— Start Dataset records —

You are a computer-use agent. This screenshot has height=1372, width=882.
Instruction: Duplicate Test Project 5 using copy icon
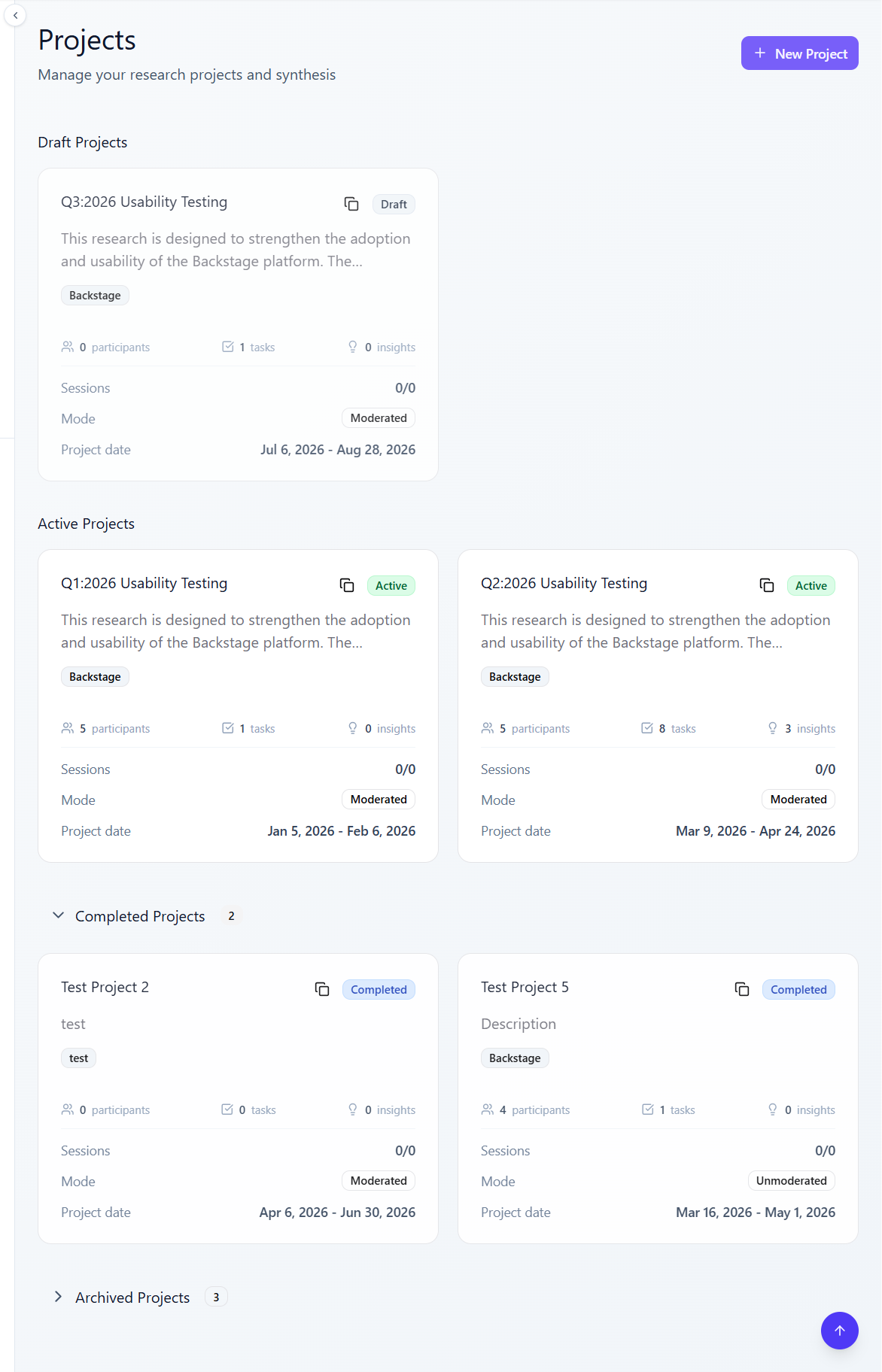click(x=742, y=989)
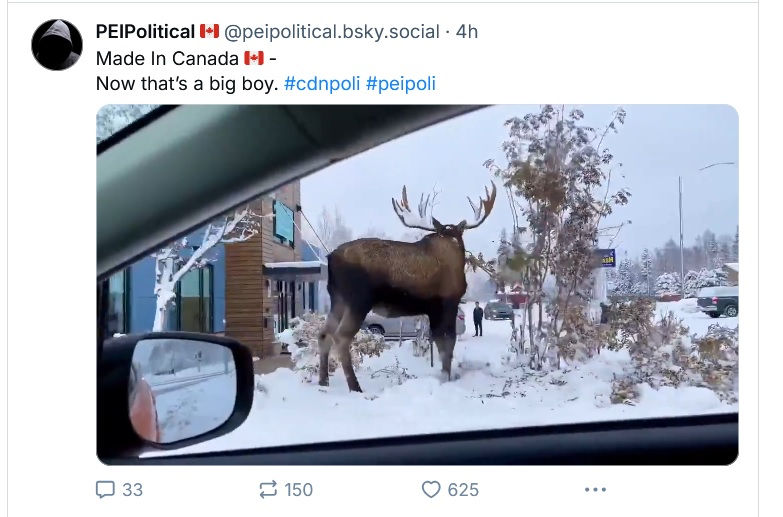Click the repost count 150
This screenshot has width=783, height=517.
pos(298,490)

— End Dataset records —

▶ **The exercise**
Swap "copy icon" for "copy button" and write out all of these lines again with nothing else changed, leaving the pictures out.

▶ **Written response**
You are a computer-use agent. This screenshot has height=1372, width=882.
Instruction: Duplicate Test Project 5 using copy button
click(x=742, y=989)
Click the repost count 150
This screenshot has width=783, height=517.
pos(298,490)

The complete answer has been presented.